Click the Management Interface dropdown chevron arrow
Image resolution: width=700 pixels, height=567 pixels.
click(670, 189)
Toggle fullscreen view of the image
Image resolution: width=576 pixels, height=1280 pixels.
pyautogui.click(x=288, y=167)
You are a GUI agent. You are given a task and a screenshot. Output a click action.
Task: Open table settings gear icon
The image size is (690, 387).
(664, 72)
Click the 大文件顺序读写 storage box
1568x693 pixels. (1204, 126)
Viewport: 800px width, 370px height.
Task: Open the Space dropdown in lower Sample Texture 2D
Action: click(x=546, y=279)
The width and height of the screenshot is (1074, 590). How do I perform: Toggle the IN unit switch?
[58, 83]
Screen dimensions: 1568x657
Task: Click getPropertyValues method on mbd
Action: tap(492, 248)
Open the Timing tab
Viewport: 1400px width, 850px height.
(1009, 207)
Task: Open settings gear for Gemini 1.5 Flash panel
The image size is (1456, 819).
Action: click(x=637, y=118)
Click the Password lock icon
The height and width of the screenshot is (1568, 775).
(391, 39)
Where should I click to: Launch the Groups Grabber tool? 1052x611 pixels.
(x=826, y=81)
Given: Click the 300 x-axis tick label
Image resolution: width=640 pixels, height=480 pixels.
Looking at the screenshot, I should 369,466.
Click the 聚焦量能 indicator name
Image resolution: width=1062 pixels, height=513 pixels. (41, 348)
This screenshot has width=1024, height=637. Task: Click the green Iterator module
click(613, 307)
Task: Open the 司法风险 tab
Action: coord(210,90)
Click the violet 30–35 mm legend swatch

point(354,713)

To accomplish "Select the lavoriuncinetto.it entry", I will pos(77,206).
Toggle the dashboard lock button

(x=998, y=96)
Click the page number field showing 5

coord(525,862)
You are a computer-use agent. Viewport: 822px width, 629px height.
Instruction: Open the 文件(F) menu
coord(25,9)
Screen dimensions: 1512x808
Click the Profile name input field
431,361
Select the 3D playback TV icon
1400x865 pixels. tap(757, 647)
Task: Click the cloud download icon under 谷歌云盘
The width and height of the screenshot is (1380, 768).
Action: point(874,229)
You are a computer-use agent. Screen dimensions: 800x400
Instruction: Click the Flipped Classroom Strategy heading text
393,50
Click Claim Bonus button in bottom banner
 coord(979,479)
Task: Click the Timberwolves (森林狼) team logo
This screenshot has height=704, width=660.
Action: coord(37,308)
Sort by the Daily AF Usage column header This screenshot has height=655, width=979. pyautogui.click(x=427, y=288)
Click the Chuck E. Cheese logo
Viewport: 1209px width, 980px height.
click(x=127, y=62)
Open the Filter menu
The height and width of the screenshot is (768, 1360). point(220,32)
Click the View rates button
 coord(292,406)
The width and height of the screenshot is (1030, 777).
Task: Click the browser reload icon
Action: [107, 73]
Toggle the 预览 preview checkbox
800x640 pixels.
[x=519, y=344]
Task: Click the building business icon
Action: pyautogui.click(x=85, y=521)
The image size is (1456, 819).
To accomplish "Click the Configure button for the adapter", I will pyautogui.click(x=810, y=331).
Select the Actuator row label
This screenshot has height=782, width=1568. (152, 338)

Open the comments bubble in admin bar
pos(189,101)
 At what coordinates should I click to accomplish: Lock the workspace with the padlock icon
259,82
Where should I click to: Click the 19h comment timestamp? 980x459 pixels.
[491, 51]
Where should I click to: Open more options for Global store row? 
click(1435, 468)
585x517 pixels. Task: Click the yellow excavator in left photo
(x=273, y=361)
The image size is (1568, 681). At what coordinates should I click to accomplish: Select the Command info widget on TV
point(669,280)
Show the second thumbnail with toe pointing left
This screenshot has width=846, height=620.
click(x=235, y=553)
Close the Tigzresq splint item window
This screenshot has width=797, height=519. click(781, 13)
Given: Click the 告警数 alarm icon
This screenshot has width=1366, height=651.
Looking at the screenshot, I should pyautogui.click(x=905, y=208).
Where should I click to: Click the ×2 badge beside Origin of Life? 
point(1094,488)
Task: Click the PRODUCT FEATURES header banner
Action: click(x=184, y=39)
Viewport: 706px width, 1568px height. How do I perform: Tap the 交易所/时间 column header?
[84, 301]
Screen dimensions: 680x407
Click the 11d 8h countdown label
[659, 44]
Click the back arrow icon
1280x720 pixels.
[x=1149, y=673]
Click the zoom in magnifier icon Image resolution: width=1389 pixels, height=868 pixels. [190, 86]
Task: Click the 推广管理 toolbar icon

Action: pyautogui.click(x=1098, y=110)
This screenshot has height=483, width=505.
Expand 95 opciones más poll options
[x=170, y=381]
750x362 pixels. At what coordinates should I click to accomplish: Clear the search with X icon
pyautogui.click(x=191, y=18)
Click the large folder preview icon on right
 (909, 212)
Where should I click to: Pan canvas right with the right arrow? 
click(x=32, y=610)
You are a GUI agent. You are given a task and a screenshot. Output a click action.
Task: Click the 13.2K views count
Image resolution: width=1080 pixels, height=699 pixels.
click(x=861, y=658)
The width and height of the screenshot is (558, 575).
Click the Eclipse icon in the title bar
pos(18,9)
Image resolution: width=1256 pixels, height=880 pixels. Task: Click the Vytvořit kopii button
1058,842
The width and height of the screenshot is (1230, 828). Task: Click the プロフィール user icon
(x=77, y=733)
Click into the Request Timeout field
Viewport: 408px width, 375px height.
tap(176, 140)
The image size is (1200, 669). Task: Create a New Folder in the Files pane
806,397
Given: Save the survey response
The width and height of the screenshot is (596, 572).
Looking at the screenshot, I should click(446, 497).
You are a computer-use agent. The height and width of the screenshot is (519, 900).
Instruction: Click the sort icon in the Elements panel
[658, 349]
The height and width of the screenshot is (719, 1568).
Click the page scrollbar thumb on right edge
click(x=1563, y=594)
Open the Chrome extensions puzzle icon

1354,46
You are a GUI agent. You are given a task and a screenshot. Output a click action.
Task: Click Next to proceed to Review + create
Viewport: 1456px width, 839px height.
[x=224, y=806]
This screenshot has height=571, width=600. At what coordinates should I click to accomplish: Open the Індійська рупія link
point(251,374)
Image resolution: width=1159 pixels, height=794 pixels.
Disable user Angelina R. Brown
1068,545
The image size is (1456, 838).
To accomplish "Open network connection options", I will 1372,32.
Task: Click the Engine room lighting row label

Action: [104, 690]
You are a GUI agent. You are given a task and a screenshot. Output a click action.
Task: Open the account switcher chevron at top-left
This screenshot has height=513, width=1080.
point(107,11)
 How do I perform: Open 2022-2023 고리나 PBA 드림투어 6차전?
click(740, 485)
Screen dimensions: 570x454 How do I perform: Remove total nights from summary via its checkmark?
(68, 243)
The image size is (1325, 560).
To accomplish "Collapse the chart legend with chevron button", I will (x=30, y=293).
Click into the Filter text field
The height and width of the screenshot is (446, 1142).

+ + + + +

### REQUIRED ACTION
The records shown above should be given again word for word.

### TASK RESULT
Click the Management Interface dropdown chevron arrow
Image resolution: width=700 pixels, height=567 pixels.
click(670, 189)
Toggle fullscreen view of the image
Image resolution: width=576 pixels, height=1280 pixels.
pyautogui.click(x=288, y=167)
You are a GUI agent. You are given a task and a screenshot. Output a click action.
Task: Open table settings gear icon
The image size is (690, 387).
(664, 72)
Click the 大文件顺序读写 storage box
1568x693 pixels. (1204, 126)
Viewport: 800px width, 370px height.
Task: Open the Space dropdown in lower Sample Texture 2D
Action: click(x=546, y=279)
The width and height of the screenshot is (1074, 590). How do I perform: Toggle the IN unit switch?
[58, 83]
Screen dimensions: 1568x657
Task: Click getPropertyValues method on mbd
Action: tap(492, 248)
Open the Timing tab
Viewport: 1400px width, 850px height.
(1009, 207)
Task: Open settings gear for Gemini 1.5 Flash panel
The image size is (1456, 819).
Action: click(x=637, y=118)
Click the Password lock icon
The height and width of the screenshot is (1568, 775).
(391, 39)
Where should I click to: Launch the Groups Grabber tool? 1052x611 pixels.
(x=826, y=81)
Given: Click the 300 x-axis tick label
Image resolution: width=640 pixels, height=480 pixels.
Looking at the screenshot, I should 369,466.
Click the 聚焦量能 indicator name
Image resolution: width=1062 pixels, height=513 pixels. (41, 348)
This screenshot has width=1024, height=637. Task: Click the green Iterator module
click(613, 307)
Task: Open the 司法风险 tab
Action: coord(210,90)
Click the violet 30–35 mm legend swatch

point(354,713)

To accomplish "Select the lavoriuncinetto.it entry", I will pos(77,206).
Toggle the dashboard lock button

(x=998, y=96)
Click the page number field showing 5

coord(525,862)
You are a computer-use agent. Viewport: 822px width, 629px height.
Instruction: Open the 文件(F) menu
coord(25,9)
Screen dimensions: 1512x808
Click the Profile name input field
431,361
Select the 3D playback TV icon
1400x865 pixels. tap(757, 647)
Task: Click the cloud download icon under 谷歌云盘
The width and height of the screenshot is (1380, 768).
Action: point(874,229)
You are a computer-use agent. Screen dimensions: 800x400
Instruction: Click the Flipped Classroom Strategy heading text
393,50
Click Claim Bonus button in bottom banner
 coord(979,479)
Task: Click the Timberwolves (森林狼) team logo
This screenshot has height=704, width=660.
Action: coord(37,308)
Sort by the Daily AF Usage column header This screenshot has height=655, width=979. pyautogui.click(x=427, y=288)
Click the Chuck E. Cheese logo
Viewport: 1209px width, 980px height.
click(x=127, y=62)
Open the Filter menu
The height and width of the screenshot is (768, 1360). point(220,32)
Click the View rates button
 coord(292,406)
The width and height of the screenshot is (1030, 777).
Task: Click the browser reload icon
Action: [107, 73]
Toggle the 预览 preview checkbox
800x640 pixels.
[x=519, y=344]
Task: Click the building business icon
Action: pyautogui.click(x=85, y=521)
The image size is (1456, 819).
To accomplish "Click the Configure button for the adapter", I will pyautogui.click(x=810, y=331).
Select the Actuator row label
This screenshot has height=782, width=1568. (152, 338)

Open the comments bubble in admin bar
pos(189,101)
 At what coordinates should I click to accomplish: Lock the workspace with the padlock icon
259,82
Where should I click to: Click the 19h comment timestamp? 980x459 pixels.
[491, 51]
Where should I click to: Open more options for Global store row? 
click(1435, 468)
585x517 pixels. Task: Click the yellow excavator in left photo
(x=273, y=361)
The image size is (1568, 681). At what coordinates should I click to accomplish: Select the Command info widget on TV
point(669,280)
Show the second thumbnail with toe pointing left
This screenshot has width=846, height=620.
click(x=235, y=553)
Close the Tigzresq splint item window
This screenshot has width=797, height=519. click(781, 13)
Given: Click the 告警数 alarm icon
This screenshot has width=1366, height=651.
Looking at the screenshot, I should pyautogui.click(x=905, y=208).
Where should I click to: Click the ×2 badge beside Origin of Life? 
point(1094,488)
Task: Click the PRODUCT FEATURES header banner
Action: click(x=184, y=39)
Viewport: 706px width, 1568px height. How do I perform: Tap the 交易所/时间 column header?
[84, 301]
Screen dimensions: 680x407
Click the 11d 8h countdown label
[659, 44]
Click the back arrow icon
1280x720 pixels.
[x=1149, y=673]
Click the zoom in magnifier icon Image resolution: width=1389 pixels, height=868 pixels. [190, 86]
Task: Click the 推广管理 toolbar icon

Action: pyautogui.click(x=1098, y=110)
This screenshot has height=483, width=505.
Expand 95 opciones más poll options
[x=170, y=381]
750x362 pixels. At what coordinates should I click to accomplish: Clear the search with X icon
pyautogui.click(x=191, y=18)
Click the large folder preview icon on right
 (909, 212)
Where should I click to: Pan canvas right with the right arrow? 
click(x=32, y=610)
You are a GUI agent. You are given a task and a screenshot. Output a click action.
Task: Click the 13.2K views count
Image resolution: width=1080 pixels, height=699 pixels.
click(x=861, y=658)
The width and height of the screenshot is (558, 575).
Click the Eclipse icon in the title bar
pos(18,9)
Image resolution: width=1256 pixels, height=880 pixels. Task: Click the Vytvořit kopii button
1058,842
The width and height of the screenshot is (1230, 828). Task: Click the プロフィール user icon
(x=77, y=733)
Click into the Request Timeout field
Viewport: 408px width, 375px height.
tap(176, 140)
The image size is (1200, 669). Task: Create a New Folder in the Files pane
806,397
Given: Save the survey response
The width and height of the screenshot is (596, 572).
Looking at the screenshot, I should click(446, 497).
You are a computer-use agent. The height and width of the screenshot is (519, 900).
Instruction: Click the sort icon in the Elements panel
[658, 349]
The height and width of the screenshot is (719, 1568).
Click the page scrollbar thumb on right edge
click(x=1563, y=594)
Open the Chrome extensions puzzle icon

1354,46
You are a GUI agent. You are given a task and a screenshot. Output a click action.
Task: Click Next to proceed to Review + create
Viewport: 1456px width, 839px height.
[x=224, y=806]
This screenshot has height=571, width=600. At what coordinates should I click to accomplish: Open the Індійська рупія link
point(251,374)
Image resolution: width=1159 pixels, height=794 pixels.
Disable user Angelina R. Brown
1068,545
The image size is (1456, 838).
To accomplish "Open network connection options", I will 1372,32.
Task: Click the Engine room lighting row label

Action: [104, 690]
You are a GUI agent. You are given a task and a screenshot. Output a click action.
Task: Open the account switcher chevron at top-left
This screenshot has height=513, width=1080.
point(107,11)
 How do I perform: Open 2022-2023 고리나 PBA 드림투어 6차전?
click(740, 485)
Screen dimensions: 570x454 How do I perform: Remove total nights from summary via its checkmark?
(68, 243)
The image size is (1325, 560).
To accomplish "Collapse the chart legend with chevron button", I will (x=30, y=293).
Click into the Filter text field
The height and width of the screenshot is (446, 1142).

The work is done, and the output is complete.